TRIM28对克隆绵羊早期胚胎印记基因甲基化的作用研究

Due to incomplete genomic reprogramming and partial gene aberrant methylation, the somatic cell nuclear transfer(SCNT) embryos have many problems during development. For example as abortion, stillbirth and Large offspring syndrome(LOS） et al. Which limitied the application of SCNT technolog in animal husbandry. During pre implantation early embryonic development, Trim28 plays an important role in imprinted gene methylation’s maintenance. The lack of maternal Trim28 is lethal to the normal fertilized embryos, and during the development process the embryos have the same syndroms like the abnormal fetuses of SCNT. Therefore, it is inferred that trim28 also play an important role in SCNT embryos’ genomic methylation. But it is necessary to remove the oocyte’s nuclear during the SCNT, so it is inevitably lost nuclear protein trim28 during the process. This study will use real-time quantitative PCR technology and immunocytochemical method and sulfuric acid hydrogen salt methylation detection method. We will detect trim28 expression in matured oocytes after nuclear remove and imprinted genes methylation change in cloned embryos. We want to reveal Trim28 gene’s function in cloned embryo development process. Then we will supply the TRIM28 which is expressed by somatic cells to make up the loss of maternal trim28 protein in SCNT embryos. And the purpose of this study is to provide an access to improve SCNT animal’ success rate.
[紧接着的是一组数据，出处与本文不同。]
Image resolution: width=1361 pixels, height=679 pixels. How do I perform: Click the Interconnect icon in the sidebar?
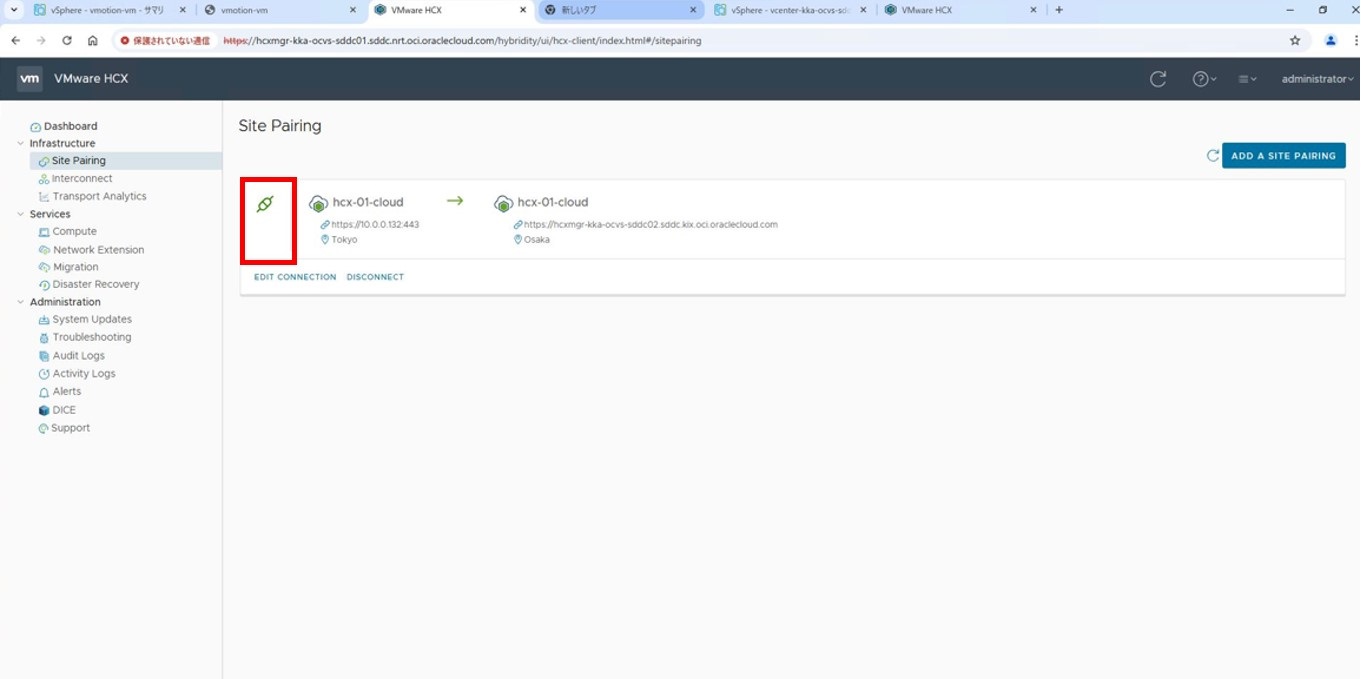44,179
体细胞克隆动物因基因组重编程不完全，部分基因甲基化异常导致流产、死胎和巨婴症等诸多问题，限制了其在畜牧业方面的应用。TRIM28在植入前早期胚胎发育过程中对印记基因甲基化的维持起着重要作用，母源Trim28缺失可导致正常受精胚胎死亡，其发育过程中具有与克隆异常胎儿相同的症状，因此推测TRIM28对于克隆胚胎的基因组甲基化修饰具有同样重要的作用，而克隆时的卵母细胞去核操作是必需的，这必然会丢失核蛋白TRIM28。本项目利用实时定量PCR方法、免疫细胞化学方法和过硫酸氢盐甲基化位点检测法以检测去核操作对成熟卵母细胞中TRIM28表达量的影响，以及克隆胚胎印记基因甲基化的变化，揭示克隆胚胎发育过程中Trim28基因的功能，最终通过体细胞表达TRIM28补充克隆胚胎丢失的母源TRIM28蛋白，并为提高克隆动物的成功率提供借鉴。
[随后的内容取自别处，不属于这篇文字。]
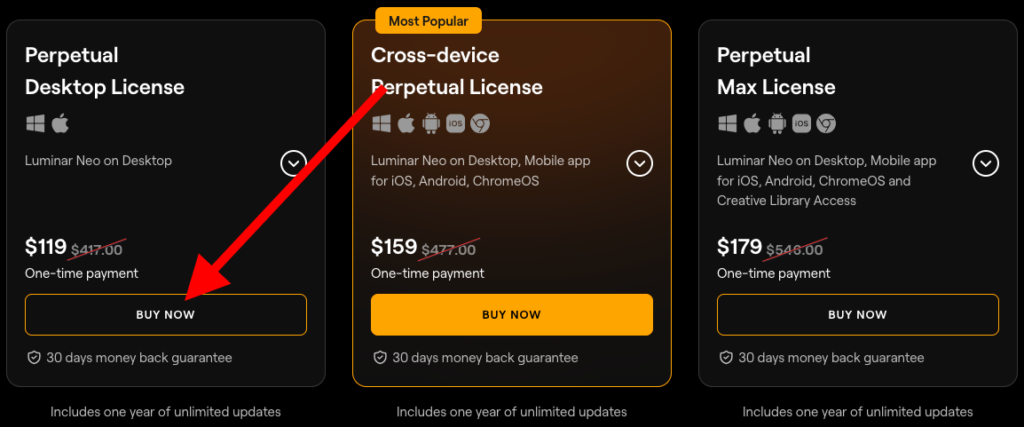This screenshot has height=427, width=1024.
Task: Expand Perpetual Max License details chevron
Action: pos(985,163)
本研究首先克隆获得了绵羊Trim28基因的CDS序列，成功构建了能够在绵羊成纤维细胞中正确高效表达TRIM28的真核表达载体。另外，我们针对Trim28基因不同靶点设计多对siRNA，电转染绵羊成纤维细胞后，采用qRT-PCR和Western blot检测敲减效率，筛选得到能够有效抑制Trim28表达的siRNA。对绵羊胎儿成纤维细胞Trim28进行敲减后，印记基因簇Igf2-H19和Dlk1-Gtl2表达量发生变化，但是Igf2-H19的甲基化与对照组无差异，Dlk1-Gtl2的调控区IG-DMR甲基化水平出现显著的降低。研究表明Trim28在绵羊成纤维细胞增殖过程中对IG-DMR甲基化的维持起到重要作用。同时我们对其他印记基因表达也进行了检测，发现敲减Trim28后Peg3表达显著降低。而PEG3能够结合到H19 ICR区域抑制Igf2和H19的表达，推测Trim28敲减后导致PEG3表达下降很可能是Trim28调控Igf2-H19印记基因位点的方式。. 体细胞克隆过程中卵母细胞去核时随针移除细胞核和周围胞质中的母源核蛋白TRIM28及其它母源因子, 可能是影响绵羊克隆重构胚胎早期发育甲基化异常和克隆效率低下的重要原因之一。试验发现以转染TRIM28表达载体的成纤维细胞作为克隆供体细胞能够提高绵羊2-4细胞和8-16细胞时期克隆胚胎中Trim28表达量。且单细胞全基因组甲基化测序结果表明：正常克隆与转TRIM28克隆在囊胚期的差异甲基化位点与体内囊胚比较，转TRIM28组的这些位点甲基化水平更接近体内囊胚。. 本研究有望提高克隆胚胎的成功率，为克隆技术在生产中应用提供了可能。